4 Nisan 2013 Perşembe

çeşitli olaylar.



  • bahar geldi ve hapşırdım ben yine.
  • en sevdiğim komedyenlerden biri olan eddie izzard'ın istanbul'a geldiğini duyunca havalara uçtum. bomba gibi değil ama.
  • gösterinin olduğu gün hayatımın en berbat günlerinden biriydi. murphy'nin varlığını kesin olarak kanıtlayan bir gündü. domatesin içinde nasıl allah yazıyorsa, ben de o gün murphy'yi gördüm. olay şöyle gelişti: iki gün öncesinden taksim'de bileti almayı unutunca, kadıköy'den almak üzere öğlen yola çıktım. görevli kişi, mail adresime bir belge atıp benden bu formu doldurup biletix'e faks olarak göndermemi istedi. faks iletişimi ile uzaktan yakından alakam olmadığı halde eddie'yi görmek için hâlâ faks makinesi kullanan bir yer bulmam lazımdı. lakin printer'ımız olmadığı için önce internet kafe arandım. kafede biletix'in formunu yazdırdıktan sonra yakın bir yerde faks çeken bir kırtasiye buldum. faksı çekmeden önce formu doldurmam lazımdı, lakin bilet abimin kredi kartı ile alındığı için abimin kart bilgilerini öğrenmek zorundaydım. yarım saat boyunca abimin cep telefonunu denedikten (ve bu süre boyunca kırtasiyeci tarafından muhtemelen hırsız sanıldıktan) sonra iş telefonunu öğrenip aradım. lakin doldurmak üzere tezgahta bıraktığım formu, telefonda meşgul olduğum süre içinde faks çekmek için gelen başka bir teyze alıp götürmüştü (işte bu esnada FFFFFFFUUUUUUUUUUUU moduna girmek üzereydim). "faksını da, biletini de..." diye saydırıp eve döndüm ve kendim başta olmak üzere hayat ve evrendeki her şeye küfrederek beklemeye koyuldum. bileti internetten aldığım için "belki kapıda kimliğimi gösterip içeri girebilirim" diye düşünüp, arkadaşımdan karşıya geçince hangi dolmuşa binmem gerektiğini öğrenip yola çıktım. dolmuşçuya özellikle "beni darüşşafaka'da indir" dediğim halde sarıyer'e kadar gidip, başka bir dolmuşla geri döndüm. bu dolmuş ile de 2 kilometre ötede indikten sonra mekana doğru yürürken, kimliğimin yanında olmadığının farkına vardım. artık bu noktada gary oldman'ın beşinci element'te oynadığı karakter gibi yarı gülen yarı ağlayan bir haldeydim. allahtan yanımda ehliyetim vardı da içeri girebildim.
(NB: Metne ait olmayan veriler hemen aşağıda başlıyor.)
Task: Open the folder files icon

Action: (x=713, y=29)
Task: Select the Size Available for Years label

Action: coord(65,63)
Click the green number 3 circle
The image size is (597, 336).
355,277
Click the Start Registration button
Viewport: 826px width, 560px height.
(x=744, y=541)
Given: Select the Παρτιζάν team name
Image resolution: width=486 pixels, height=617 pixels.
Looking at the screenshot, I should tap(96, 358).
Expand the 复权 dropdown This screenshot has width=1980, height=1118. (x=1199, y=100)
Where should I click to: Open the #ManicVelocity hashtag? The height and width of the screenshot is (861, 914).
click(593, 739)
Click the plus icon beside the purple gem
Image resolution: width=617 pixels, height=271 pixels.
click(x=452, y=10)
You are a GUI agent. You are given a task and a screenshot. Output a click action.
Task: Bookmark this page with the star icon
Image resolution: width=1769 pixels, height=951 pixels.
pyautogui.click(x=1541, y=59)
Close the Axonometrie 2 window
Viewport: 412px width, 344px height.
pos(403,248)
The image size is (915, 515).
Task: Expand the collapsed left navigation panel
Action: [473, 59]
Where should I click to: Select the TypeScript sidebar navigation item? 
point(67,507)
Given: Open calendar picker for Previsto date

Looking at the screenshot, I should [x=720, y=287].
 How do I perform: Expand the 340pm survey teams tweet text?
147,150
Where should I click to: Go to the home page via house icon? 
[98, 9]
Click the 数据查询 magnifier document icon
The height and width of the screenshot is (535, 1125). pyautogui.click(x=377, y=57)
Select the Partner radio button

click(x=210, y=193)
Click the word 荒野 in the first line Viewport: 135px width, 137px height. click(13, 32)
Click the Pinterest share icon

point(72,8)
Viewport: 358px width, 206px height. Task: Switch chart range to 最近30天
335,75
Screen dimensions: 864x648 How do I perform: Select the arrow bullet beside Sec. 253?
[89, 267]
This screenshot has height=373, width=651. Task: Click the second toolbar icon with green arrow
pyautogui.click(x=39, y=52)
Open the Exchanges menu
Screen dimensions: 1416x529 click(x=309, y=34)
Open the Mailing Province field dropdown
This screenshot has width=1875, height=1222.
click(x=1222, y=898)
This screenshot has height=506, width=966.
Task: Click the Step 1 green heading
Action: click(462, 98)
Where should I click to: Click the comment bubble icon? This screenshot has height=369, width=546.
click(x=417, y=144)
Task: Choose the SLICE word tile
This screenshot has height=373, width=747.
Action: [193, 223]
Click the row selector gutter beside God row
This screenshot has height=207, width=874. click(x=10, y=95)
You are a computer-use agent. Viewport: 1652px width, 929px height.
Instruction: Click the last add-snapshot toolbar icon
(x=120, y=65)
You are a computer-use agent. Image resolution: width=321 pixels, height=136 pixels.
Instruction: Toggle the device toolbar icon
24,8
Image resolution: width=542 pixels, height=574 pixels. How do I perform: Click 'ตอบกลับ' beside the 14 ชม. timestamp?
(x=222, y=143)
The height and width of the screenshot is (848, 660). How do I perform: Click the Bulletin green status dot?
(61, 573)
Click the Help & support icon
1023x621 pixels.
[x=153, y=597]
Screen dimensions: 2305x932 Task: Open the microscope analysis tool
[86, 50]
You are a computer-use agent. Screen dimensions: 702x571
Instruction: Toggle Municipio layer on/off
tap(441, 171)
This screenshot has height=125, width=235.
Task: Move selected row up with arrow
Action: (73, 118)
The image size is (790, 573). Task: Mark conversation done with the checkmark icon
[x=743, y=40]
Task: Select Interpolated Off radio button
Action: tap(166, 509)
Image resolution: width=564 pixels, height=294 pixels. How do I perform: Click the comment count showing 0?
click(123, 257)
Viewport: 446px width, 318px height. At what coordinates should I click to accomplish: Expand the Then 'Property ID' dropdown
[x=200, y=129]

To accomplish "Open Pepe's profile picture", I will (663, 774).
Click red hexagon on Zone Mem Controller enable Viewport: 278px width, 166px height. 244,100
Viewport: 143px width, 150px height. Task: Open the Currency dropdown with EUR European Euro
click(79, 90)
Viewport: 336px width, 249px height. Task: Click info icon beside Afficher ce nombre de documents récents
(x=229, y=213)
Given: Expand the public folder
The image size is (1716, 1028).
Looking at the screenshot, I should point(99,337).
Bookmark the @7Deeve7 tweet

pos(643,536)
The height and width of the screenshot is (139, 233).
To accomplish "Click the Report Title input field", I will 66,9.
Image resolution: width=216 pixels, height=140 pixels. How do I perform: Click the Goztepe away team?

  • gösteri olağanüstyüdü. lakin sonrasında yapılan q&a'de gördüm ki seyirciler arasında eddie izzard hayranları kadar "beyaz türkler" de vardı. bu tanımı ilk defa kullanıyorum ve bu tanıma uyanlara ilk defa şahit oldum. millet ingiliz komedyene akp'den dert yandı, adama "chp'ye yeni başkan olmuş kemal kılıçdaroğlu" muammelesi yaptılar. enteresan bir andı.
  • izmir'deki eski çin büfemizde yediğim bir tanesini saymazsak, hayatımda ilk defa suşi yedim. türünü bilmiyorum. sanırım standart olanı. sevdim, ama biraz overrated sanki.
  • izmir'den ayrılırken hava 30 dereceydi, döndüğümde 10. bugün ise yine bahar havası. en berbat zamanlar bunlar, şu an perişan haldeyim.
  • müzik işine gelirsek, grup üyeleri şu an farklı yerlerde. tek başıma bir şeyler yazmaya çalışıyorum. eğer olursa, arkadaşımdan gelecek bir gitarla değişik şeylere yelken açacağım, bu sırada benim şarkılarımı söyleyecek güzel sesli bir kadına ihtiyacım olabilir.